Diaporthe caryae C.M. Tian & Q. Yang, MycoKeys

Diaporthe caryae C.M. Tian & Q. Yang, MycoKeys View in CoL 39, 97–149 (2018) FIGURE 3 View FIGURE 3

Index Fungorum number: IF824706, MycoBank: MB824706

Etymology: Named after the host genus on which it was collected, Carya

Holotype: BJFC-S1476

Endophytic in the stem of Orixa japonica . Sexual morph: Undetermined. Asexual morph: Conidiomata pycnidial, sporulating poorly on MEA, immersed in the medium, aggregated, globose, multilocular, black, erumpent. Conidiophores hyaline, smooth, 1–3-septate, branched, densely aggregated, cylindrical, straight to sinuous, 6.0–16 (–21.0) × 1.7–3.0 μm (x̅ = 11.5 × 2.5 μm, n = 15). Alpha conidia 3.5–6.5 × 1.5–2.5 μm (x̅ = 5.3 × 2.2 μm, n = 30), aseptate, hyaline, smooth, guttulate, ellipsoidal or fusiform, tapering towards ends or obtuse at both ends. Beta conidia hyaline, aseptate, filiform, straight or hamate, slightly tapering towards both ends, eguttulate, base subtruncate, 15.0– 24.5 × 1.0–2.0 μm (x̅ = 20.7 × 1.4 μm, n = 30).

Culture characters: Cultures incubated on MEA at 25 °C. Colony entirely white at surface, reverse with pale brown pigmentation, white, fluffy aerial mycelium, the sporulation distributed in the media randomly.

Known distribution: CHINA ( Yang et al. 2018, Guo et al. 2020, Wang et al. 2021, this study)

Known hosts: On symptomatic twigs of Carya illinoensis (Juglandaceae) , pear shoot canker, Rosa roxburghii , Prunus persica and health stems of Orixa japonica (Rutaceae) ( Yang et al. 2018, Guo et al. 2020, Wang et al. 2021, this study).

Material examined: CHINA, Guizhou Province, Qingzhen city, from the healthy stems of Orixa japonica , 14 Sep 2020, Hong-Bo Wang, JJ 9 (GZAAS 21–0393, dried culture; living culture: GZCC 21–1086 ), JJ17 (GZAAS 21–0394, dried culture; living culture: GZCC21–1087 ) .

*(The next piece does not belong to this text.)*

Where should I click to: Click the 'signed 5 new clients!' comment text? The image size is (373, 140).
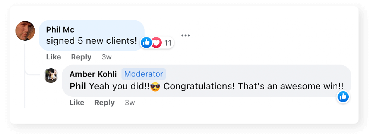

Notes: Diaporthe sackstonii was introduced by Thompson et al. (2015) with only producing alpha conidia. The strain (GZCC 19–0129) which was reported by Dissanayake et al. (2020a) without any morphological description was clustered together with taxa of D. caryae in our study ( FIGURE 1 View FIGURE 1 ). A comparison of nucleotide base pairs of ITS, tef1-α, and β-tub between the strain (GZCC 19–0129) and the type species of D. sackstonii and D. caryae were done based on BLASTn algorithms for aligning two sequences in NCBI. In ITS, D. sackstonii (GZCC 19–0129) differs from the type species of D. sackstonii (BRIP 54669b) and D. caryae (CFCC 52563) in 1/469 bp (0.21%), 3/452 bp (0.66%), respectively. In tef1-α, they are different in 13/311 bp (4.18%), 1/311 bp (0.32%), respectively. In β-tub, they are different in 25/701 bp (0.036%) and 10/400 bp (2.5%), respectively. We therefore suggested that the identification of the strain ( D. sackstonii GZCC 19–0129) may need to re-evaluate.

Diaporthe caryae was firstly described from symptomatic twigs of Carya illinoensis by Yang et al. (2018). Morphologically, the two new collections (GZCC 21–1086, GZCC 21–1087) are similar to the holotype of D. caryae in conidiophores and conidia. Phylogenetically, GZCC 21–1086 and GZCC 21–1087 are grouped with D. sackstonii (GZCC 19–0129) and D. caryae (CFCC 52563, CFCC 52564) in the phylogenetic tree with good support. Furthermore, we compared the new collections with the holotype of D. caryae (CFCC 52563) using single gene data, and they are 100%, 1.8% (5/273), 0.7% (5/699) similar in ITS, tef1-α, and β-tub, respectively. Based on the morphology and molecular data analyses, the two new collections (GZCC 21–1086, GZCC 21–1087) are considered as D. caryae . This is the first report of D. caryae on O. japonica in China.